-- Textauszug --
□ □ □ □ □ □ □
Nach einer ganzen Reihe ungeklärter Todesfälle und anhaltender illegaler Pushbacks durch die polnische Grenzpolizei verharren inzwischen mehrere tausend Menschen an der polnisch-belarussischen Grenze in provisorisch errichteten Lagern. Während auf der einen Seite Menschen auf eine Möglichkeit warten, ihr Asylrecht wahrzunehmen, reagiert die EU nicht nur rhetorisch mit einer weiteren Militarisierung des Konfliktes und spricht von einer Drohkulisse durch Belarus, welches nach den durch die EU erst im Juni ausgesprochenen Wirtschaftssanktionen vermeintlich das Ziel verfolgt, die europäische Gemeinschaft zu destabilisieren.
□ □ □ □ □ □ □
-- Aufgaben --
a: Nenne jedes Substantiv im Plural, das im Textauszug über die polnisch-belarussische Grenze vorkommt, jeweils einmal und in der Form, in der es dort steht.
b: Übertrage aus dem Textauszug die Stelle von „Nach einer ganzen“ bis „Gemeinschaft zu destabilisieren.“ wortgetreu.
c: Führe den Text über die Lage an der polnisch-belarussischen Grenze im Anschluss an seinen letzten Satz weiter.

-- Bereitgestellte Daten --
□ □ □ □ □ □ □
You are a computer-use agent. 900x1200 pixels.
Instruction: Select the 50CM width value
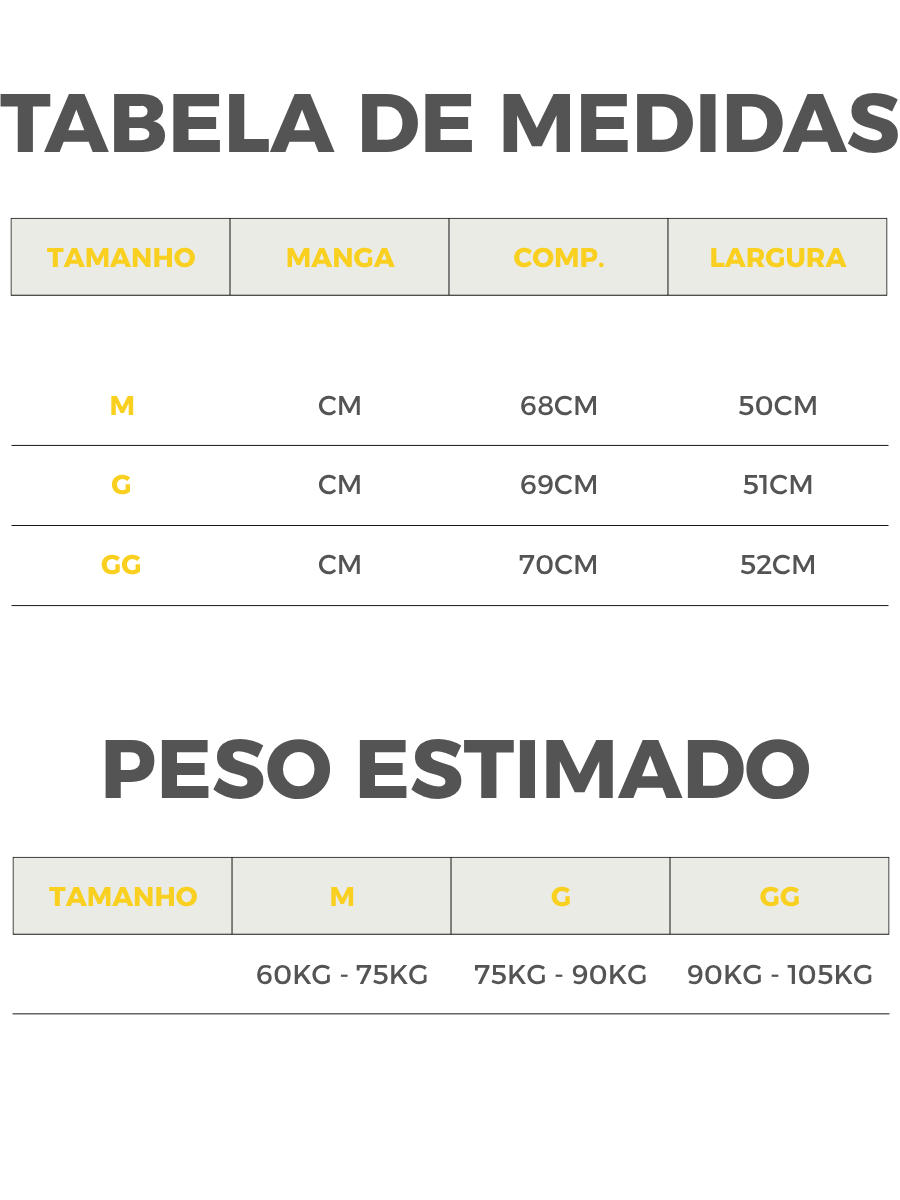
□ □ □ □ □ □ □
-- Lösungen --
a: Todesfälle, Pushbacks, Menschen, Lagern, Wirtschaftssanktionen

b:
Nach einer ganzen Reihe ungeklärter Todesfälle und anhaltender illegaler Pushbacks durch die polnische Grenzpolizei verharren inzwischen mehrere tausend Menschen an der polnisch-belarussischen Grenze in provisorisch errichteten Lagern. Während auf der einen Seite Menschen auf eine Möglichkeit warten, ihr Asylrecht wahrzunehmen, reagiert die EU nicht nur rhetorisch mit einer weiteren Militarisierung des Konfliktes und spricht von einer Drohkulisse durch Belarus, welches nach den durch die EU erst im Juni ausgesprochenen Wirtschaftssanktionen vermeintlich das Ziel verfolgt, die europäische Gemeinschaft zu destabilisieren.

c:
Anders als im Fall der Türkei, wo die EU Machthaber Recep Erdoğan seit mehreren Jahren mit Milliardensummen unterstützt und auf völkerrechtswidrige Angriffskriege und Kriegsverbrechen mit Gleichgültigkeit reagiert, machen sich am Fall des Umgangs mit Diktator Alexander Lukaschenko einmal mehr die Doppelstandards in der europäischen Außenpolitik deutlich. Angesichts der derzeitigen Situation forderte Karl Kopp von der Menschenrechtsorganisation Pro Asyl Polen dazu auf, „den Zugang zu Asyl zu wahren, Flüchtlinge aufzunehmen und ihre Versorgung sicherzustellen“. „Nur wenn internationales Recht und EU-Recht eingehalten werden, können die Spirale der Eskalation gestoppt und Menschenleben geschützt werden,“ so Kopp weiter.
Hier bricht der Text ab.